> **Data rows**

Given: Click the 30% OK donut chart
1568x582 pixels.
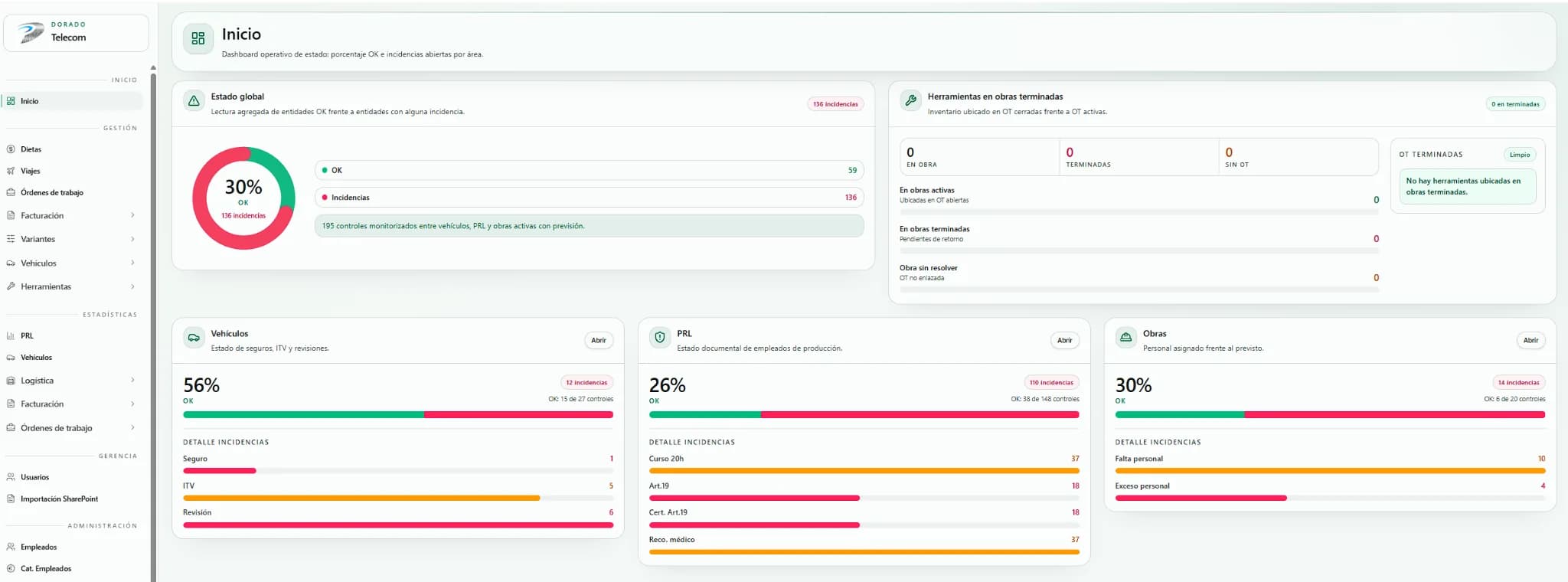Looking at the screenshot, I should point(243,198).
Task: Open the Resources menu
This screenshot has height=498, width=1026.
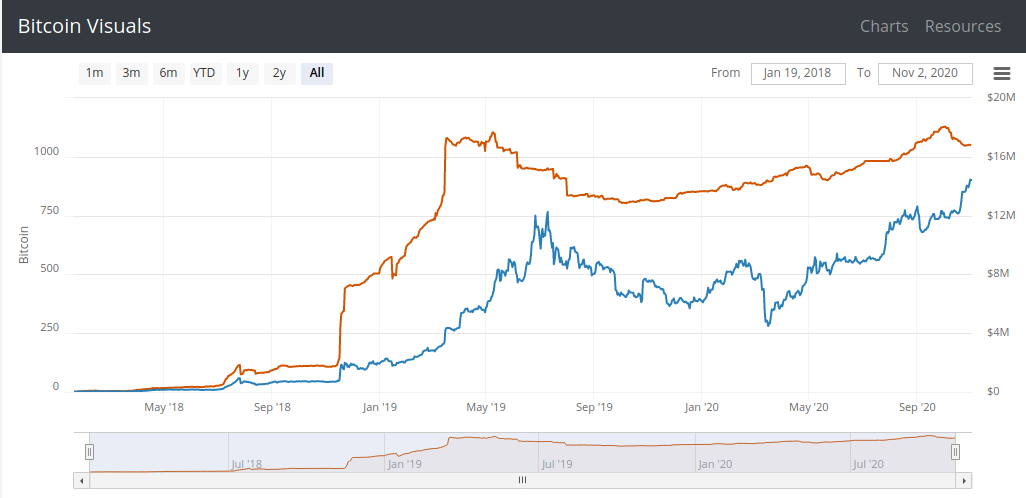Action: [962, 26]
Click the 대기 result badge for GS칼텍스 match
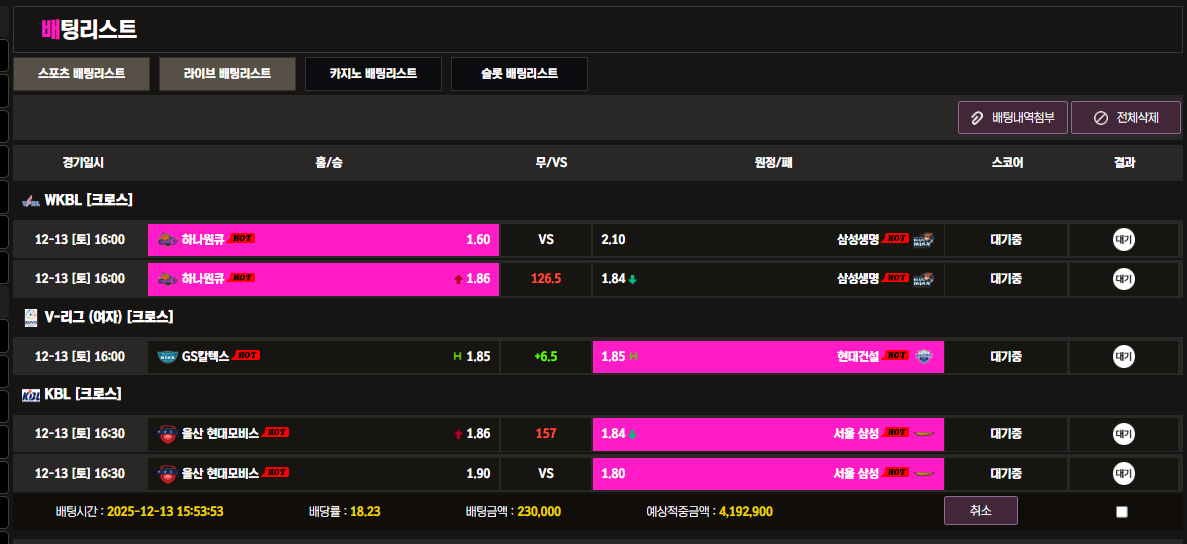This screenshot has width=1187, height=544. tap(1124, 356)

==

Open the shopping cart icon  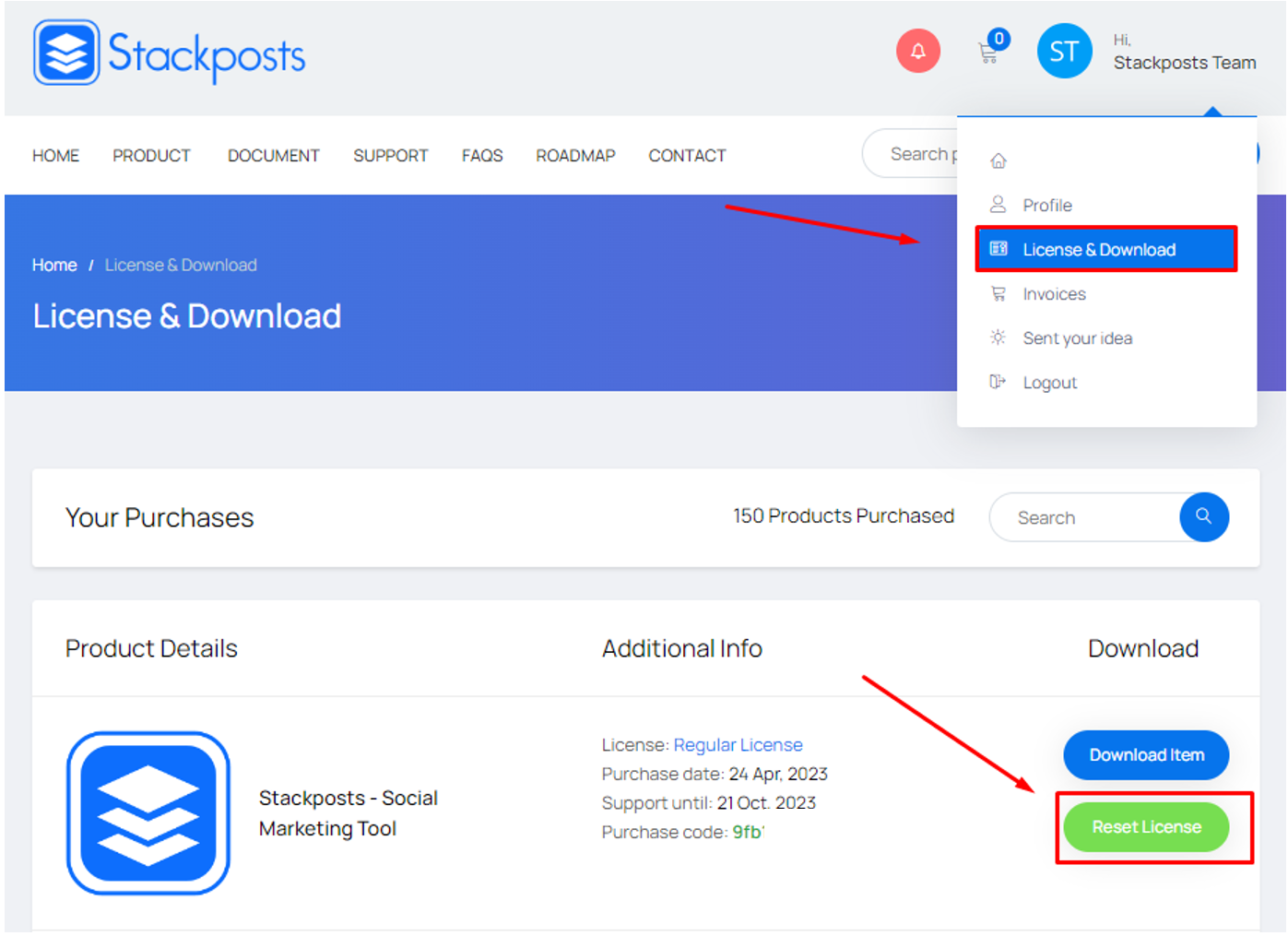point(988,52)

> **Goal**
Could you recast the items starting at the line containing "Given: Click the 30% OK donut chart" and ending at the line containing "This screenshot has width=1187, height=544." as a JSON list of strings, one string per line, with blank lines dropped and the pictures left out?

> **Exercise solution**
[
  "Given: Click the 30% OK donut chart",
  "1568x582 pixels.",
  "Looking at the screenshot, I should point(243,198).",
  "Task: Open the Resources menu",
  "This screenshot has height=498, width=1026.",
  "Action: [962, 26]",
  "Click the 대기 result badge for GS칼텍스 match",
  "This screenshot has width=1187, height=544. tap(1124, 356)"
]